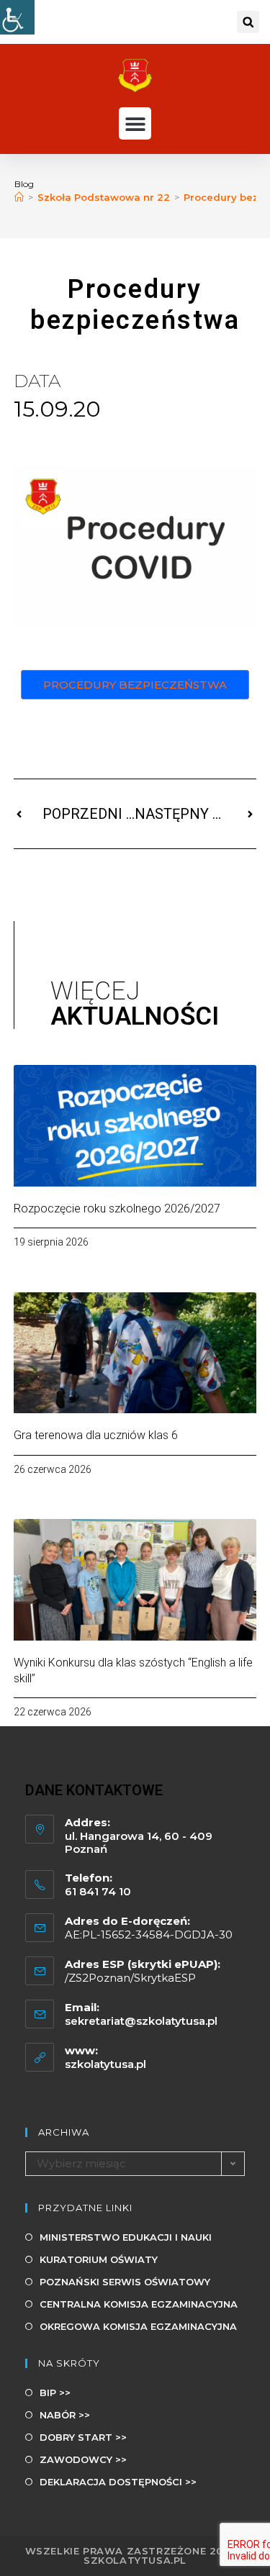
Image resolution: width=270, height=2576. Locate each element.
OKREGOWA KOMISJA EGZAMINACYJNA (138, 2326)
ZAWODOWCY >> (83, 2459)
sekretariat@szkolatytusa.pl (141, 2021)
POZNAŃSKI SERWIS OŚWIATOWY (125, 2281)
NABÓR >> (65, 2415)
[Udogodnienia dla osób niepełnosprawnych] (17, 17)
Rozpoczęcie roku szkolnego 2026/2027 (117, 1208)
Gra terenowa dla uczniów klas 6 (96, 1435)
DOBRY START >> (83, 2437)
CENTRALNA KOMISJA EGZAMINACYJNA (139, 2304)
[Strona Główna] (19, 197)
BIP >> (55, 2392)
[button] (248, 22)
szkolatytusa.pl (105, 2064)
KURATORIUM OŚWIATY (99, 2259)
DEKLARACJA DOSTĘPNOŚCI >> (118, 2481)
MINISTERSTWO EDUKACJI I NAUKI (126, 2237)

[Work required] Nothing should appear in the answer except the lines above from the line with "OKREGOWA KOMISJA EGZAMINACYJNA (138, 2326)" through the line with "CENTRALNA KOMISJA EGZAMINACYJNA (139, 2304)", both included, written out exactly.

[Exercise solution]
OKREGOWA KOMISJA EGZAMINACYJNA (138, 2326)
ZAWODOWCY >> (83, 2459)
sekretariat@szkolatytusa.pl (141, 2021)
POZNAŃSKI SERWIS OŚWIATOWY (125, 2281)
NABÓR >> (65, 2415)
[Udogodnienia dla osób niepełnosprawnych] (17, 17)
Rozpoczęcie roku szkolnego 2026/2027 (117, 1208)
Gra terenowa dla uczniów klas 6 (96, 1435)
DOBRY START >> (83, 2437)
CENTRALNA KOMISJA EGZAMINACYJNA (139, 2304)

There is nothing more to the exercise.